Neural networks have demonstrated considerable success on a wide variety of real-world problems. However, networks trained only to optimize for training accuracy can often be fooled by adversarial examples - slightly perturbed inputs that are misclassified with high confidence. Verification of networks enables us to gauge their vulnerability to such adversarial examples. We formulate verification of piecewise-linear neural networks as a mixed integer program. On a representative task of finding minimum adversarial distortions, our verifier is two to three orders of magnitude quicker than the state-of-the-art. We achieve this computational speedup via tight formulations for non-linearities, as well as a novel presolve algorithm that makes full use of all information available.
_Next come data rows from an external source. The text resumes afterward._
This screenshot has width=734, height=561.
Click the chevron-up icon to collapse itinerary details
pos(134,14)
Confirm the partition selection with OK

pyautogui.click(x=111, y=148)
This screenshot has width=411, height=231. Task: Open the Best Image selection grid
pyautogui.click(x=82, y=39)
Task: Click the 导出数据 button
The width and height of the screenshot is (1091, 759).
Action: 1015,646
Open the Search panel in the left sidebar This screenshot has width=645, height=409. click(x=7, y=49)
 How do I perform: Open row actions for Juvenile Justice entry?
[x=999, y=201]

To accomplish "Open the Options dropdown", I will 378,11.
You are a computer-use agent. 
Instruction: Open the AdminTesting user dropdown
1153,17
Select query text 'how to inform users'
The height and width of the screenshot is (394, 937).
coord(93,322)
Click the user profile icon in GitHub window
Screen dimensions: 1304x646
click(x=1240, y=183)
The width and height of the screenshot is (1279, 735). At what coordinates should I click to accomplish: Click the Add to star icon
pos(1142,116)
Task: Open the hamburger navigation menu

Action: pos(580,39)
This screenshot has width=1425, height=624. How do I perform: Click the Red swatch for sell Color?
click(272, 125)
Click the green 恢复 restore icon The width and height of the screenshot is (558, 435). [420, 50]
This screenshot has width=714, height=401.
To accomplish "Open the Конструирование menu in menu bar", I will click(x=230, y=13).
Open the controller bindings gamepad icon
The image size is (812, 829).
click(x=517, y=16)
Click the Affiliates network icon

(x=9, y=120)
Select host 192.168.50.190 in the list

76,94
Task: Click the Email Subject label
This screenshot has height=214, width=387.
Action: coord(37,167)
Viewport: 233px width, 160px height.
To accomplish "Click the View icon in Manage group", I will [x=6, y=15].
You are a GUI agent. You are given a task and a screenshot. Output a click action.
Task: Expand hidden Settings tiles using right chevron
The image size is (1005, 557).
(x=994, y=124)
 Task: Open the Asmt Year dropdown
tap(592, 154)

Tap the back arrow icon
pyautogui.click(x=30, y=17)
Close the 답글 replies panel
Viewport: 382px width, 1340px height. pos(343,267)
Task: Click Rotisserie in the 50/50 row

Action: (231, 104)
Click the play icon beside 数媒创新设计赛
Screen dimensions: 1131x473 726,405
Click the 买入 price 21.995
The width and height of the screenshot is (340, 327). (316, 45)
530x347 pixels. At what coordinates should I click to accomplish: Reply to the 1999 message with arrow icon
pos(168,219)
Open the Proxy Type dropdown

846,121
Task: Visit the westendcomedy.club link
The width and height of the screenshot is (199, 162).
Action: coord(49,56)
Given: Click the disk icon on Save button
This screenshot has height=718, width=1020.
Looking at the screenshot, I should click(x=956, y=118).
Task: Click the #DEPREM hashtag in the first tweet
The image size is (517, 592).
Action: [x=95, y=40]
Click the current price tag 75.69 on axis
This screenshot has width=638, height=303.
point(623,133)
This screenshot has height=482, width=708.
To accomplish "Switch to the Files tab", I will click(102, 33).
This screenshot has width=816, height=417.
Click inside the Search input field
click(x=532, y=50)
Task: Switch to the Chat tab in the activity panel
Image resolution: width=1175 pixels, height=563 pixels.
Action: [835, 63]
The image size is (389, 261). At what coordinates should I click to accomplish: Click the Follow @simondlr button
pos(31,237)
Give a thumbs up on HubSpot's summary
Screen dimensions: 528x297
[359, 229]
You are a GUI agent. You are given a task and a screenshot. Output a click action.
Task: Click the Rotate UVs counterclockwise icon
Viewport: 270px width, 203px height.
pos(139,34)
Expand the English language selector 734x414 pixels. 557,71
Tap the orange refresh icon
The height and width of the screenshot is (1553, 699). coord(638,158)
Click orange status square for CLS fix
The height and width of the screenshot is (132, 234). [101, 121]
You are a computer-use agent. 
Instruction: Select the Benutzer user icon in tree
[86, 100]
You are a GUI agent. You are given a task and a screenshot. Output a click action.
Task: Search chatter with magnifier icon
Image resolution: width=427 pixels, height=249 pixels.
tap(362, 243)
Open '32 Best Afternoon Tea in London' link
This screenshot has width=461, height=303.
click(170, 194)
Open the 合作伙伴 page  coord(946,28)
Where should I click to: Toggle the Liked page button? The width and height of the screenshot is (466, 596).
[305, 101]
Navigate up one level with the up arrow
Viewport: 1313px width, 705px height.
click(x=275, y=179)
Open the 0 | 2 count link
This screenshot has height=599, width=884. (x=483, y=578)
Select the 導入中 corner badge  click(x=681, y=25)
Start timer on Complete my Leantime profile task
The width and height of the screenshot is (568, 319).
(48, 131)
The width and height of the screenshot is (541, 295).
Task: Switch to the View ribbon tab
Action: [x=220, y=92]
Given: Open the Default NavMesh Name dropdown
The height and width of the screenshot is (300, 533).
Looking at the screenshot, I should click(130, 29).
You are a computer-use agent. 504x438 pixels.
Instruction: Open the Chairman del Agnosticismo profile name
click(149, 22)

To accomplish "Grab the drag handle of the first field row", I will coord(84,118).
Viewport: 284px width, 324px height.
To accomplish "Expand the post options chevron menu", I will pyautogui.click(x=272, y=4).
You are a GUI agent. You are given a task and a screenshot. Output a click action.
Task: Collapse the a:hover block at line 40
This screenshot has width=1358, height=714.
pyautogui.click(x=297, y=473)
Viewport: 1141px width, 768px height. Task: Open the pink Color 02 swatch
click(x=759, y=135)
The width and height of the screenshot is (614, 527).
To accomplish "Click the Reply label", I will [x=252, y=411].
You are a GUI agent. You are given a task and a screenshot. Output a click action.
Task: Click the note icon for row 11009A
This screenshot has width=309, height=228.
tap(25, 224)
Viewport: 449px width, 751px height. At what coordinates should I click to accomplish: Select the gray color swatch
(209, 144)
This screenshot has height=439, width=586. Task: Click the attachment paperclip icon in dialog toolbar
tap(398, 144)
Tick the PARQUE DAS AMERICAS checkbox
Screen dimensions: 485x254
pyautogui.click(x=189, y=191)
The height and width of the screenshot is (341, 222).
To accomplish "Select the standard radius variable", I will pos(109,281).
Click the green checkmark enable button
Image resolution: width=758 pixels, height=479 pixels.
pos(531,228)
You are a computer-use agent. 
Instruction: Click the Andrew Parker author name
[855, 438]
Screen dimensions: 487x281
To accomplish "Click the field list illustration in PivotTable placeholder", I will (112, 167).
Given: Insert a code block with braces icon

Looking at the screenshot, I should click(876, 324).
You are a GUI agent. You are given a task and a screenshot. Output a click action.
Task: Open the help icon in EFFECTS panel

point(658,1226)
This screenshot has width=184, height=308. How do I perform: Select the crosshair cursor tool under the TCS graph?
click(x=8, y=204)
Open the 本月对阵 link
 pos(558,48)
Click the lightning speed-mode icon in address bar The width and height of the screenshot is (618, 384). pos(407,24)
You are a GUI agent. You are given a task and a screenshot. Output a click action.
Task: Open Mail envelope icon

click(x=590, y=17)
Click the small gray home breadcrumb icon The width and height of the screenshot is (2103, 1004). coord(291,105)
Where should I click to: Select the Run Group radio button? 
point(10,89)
The computational speedup allows us to verify properties on convolutional networks with an order of magnitude more ReLUs than networks previously verified by any complete verifier. In particular, we determine for the first time the exact adversarial accuracy of an MNIST classifier to perturbations with bounded $l_\infty$ norm $\epsilon=0.1$: for this classifier, we find an adversarial example for 4.38% of samples, and a certificate of robustness (to perturbations with bounded norm) for the remainder. Across all robust training procedures and network architectures considered, we are able to certify more samples than the state-of-the-art and find more adversarial examples than a strong first-order attack.